What must be celebrated, however, is the audacity, the borderline lunacy he exhibited in Stage 17. The day after a dozen of his patented, fierce accelerations had failed to dislodge race leader Joaquin Rodriguez on a cliff-like climb called the Cuitu Nigru, victory looked like a longshot for Contador. The Katusha rider had taken his best shots in Stage 16, then outsprinted Contador to the line, cadging two valuable seconds.

Contador is at his most dangerous in the high mountains, which, by Wednesday, September 5, the Vuelta peloton had put in its rearview mirror. Described as "lumpy," Stage 17 lacked the soaring passes in which Contador prefers to launch his attacks. But on the more moderate Ozalba climb, he noticed that some of his main rivals were "weakening."

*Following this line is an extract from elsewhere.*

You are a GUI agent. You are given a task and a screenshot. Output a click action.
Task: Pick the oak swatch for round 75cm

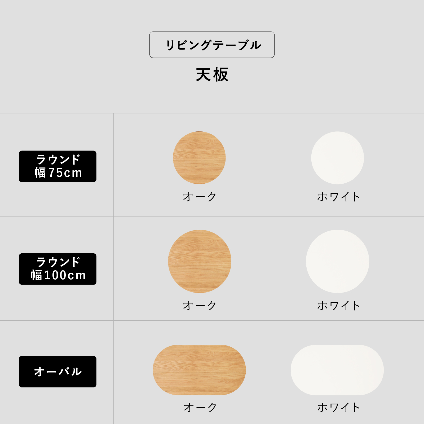[x=199, y=158]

And so, at the base of the Collado de La Hoz, a "second category" climb 51 kilometers from the finish, Contador threw a Hail Mary pass. He went full gas. That sudden surge, wholly unexpected and out of the blue, caught Rodriguez napping. After leading Contador by 38 seconds, the Rodriguez lost 2:38 -- and the Vuelta a Espana -- on the day.

After bridging to a group of 19 escapees, Contador whittled that group down, winning the stage and taking the race lead, which he never relinquished. His celebration at the line was one of unalloyed, fist-pumping, arms-to-the-heavens joy -- he gave the "pistolero" the day off, which was the right call.

Contador later described his gambit as "pure madness." It was unplanned, but inspired, and followed a brief consultation not with the director back in the team car, he recounted, with a pair of inner voices: "I had a devil on one shoulder who told me 'Attack!' and an angel on the other, who told me to be careful."

That positive test for Clenbuterol tells us that, like a lot of cyclists, Contador has heeded the voice of the wrong angel. This victory, secured with wits and panache, justifies the faith placed in him by Saxo Bank-Tinkoff director Bjarne Riis, who re-signed the Spaniard despite Contador's two-year suspension. It's possible Riis felt a special kinship and empathy for the Spaniard: both are members of a select fraternity of riders who have won the Tour de France only to later be stripped of it for doping offenses.

Contador's triumphant return to the sport jacks up interest in next month's official presentation in Paris of the parcours for the 2013 Tour de France, which, according to some rumors, will be more mountainous than usual. That would make sense, following the time-trial-intensive 2012 Grand Boucle. It would also favor Contador over defending champion Bradley Wiggins of Team Sky, whom, one senses, is eager to defend his title with the Spaniard in the field. It rankled Wiggins (justifiably), in the waning days of the most recent Tour de France, when he was asked if his imminent victory might be slightly devalued, considering that Contador had been absent.

"You can only beat who turns up on the day," replied Wiggins, who became the first Briton to win the Tour, and who will have to beat a resurgent Contador, it seems, to become the first Briton to win it twice in a row.